**TASK DIRECTIONS**
Pick out every line of the listing below that contains the word "accomplish" with matching capitalization, and copy each of those lines in full.

**LISTED RECORDS**
***

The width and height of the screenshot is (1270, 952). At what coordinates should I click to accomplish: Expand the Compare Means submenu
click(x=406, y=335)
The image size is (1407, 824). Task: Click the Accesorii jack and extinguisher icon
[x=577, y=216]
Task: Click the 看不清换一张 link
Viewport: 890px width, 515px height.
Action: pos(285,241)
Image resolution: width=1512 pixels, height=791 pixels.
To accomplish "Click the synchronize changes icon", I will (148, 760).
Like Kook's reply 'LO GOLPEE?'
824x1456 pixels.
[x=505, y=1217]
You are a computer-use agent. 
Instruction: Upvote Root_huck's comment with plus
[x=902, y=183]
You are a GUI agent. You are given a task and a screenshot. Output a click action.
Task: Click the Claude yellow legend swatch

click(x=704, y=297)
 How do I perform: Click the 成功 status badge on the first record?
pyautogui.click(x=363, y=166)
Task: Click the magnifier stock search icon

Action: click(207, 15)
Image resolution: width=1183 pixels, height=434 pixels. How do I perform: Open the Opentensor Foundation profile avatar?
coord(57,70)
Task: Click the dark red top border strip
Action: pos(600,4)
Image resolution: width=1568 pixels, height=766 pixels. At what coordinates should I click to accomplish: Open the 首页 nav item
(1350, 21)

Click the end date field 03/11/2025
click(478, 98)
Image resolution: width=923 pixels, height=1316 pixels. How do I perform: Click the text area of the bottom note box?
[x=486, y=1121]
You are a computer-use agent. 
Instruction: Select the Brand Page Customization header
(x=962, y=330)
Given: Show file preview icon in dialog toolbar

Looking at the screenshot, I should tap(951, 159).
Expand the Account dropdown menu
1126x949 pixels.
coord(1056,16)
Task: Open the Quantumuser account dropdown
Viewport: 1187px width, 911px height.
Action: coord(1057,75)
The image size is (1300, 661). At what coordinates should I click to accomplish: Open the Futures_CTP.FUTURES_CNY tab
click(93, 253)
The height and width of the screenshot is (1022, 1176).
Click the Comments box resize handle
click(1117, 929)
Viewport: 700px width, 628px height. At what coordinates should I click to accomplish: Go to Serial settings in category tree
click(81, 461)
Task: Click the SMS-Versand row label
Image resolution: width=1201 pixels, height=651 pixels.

***

**ANSWER TO THIS TASK**
The width and height of the screenshot is (1270, 952). At what coordinates should I click to accomplish: Expand the Compare Means submenu
To accomplish "Click the synchronize changes icon", I will (148, 760).
Image resolution: width=1568 pixels, height=766 pixels. At what coordinates should I click to accomplish: Open the 首页 nav item
The image size is (1300, 661). At what coordinates should I click to accomplish: Open the Futures_CTP.FUTURES_CNY tab
Viewport: 700px width, 628px height. At what coordinates should I click to accomplish: Go to Serial settings in category tree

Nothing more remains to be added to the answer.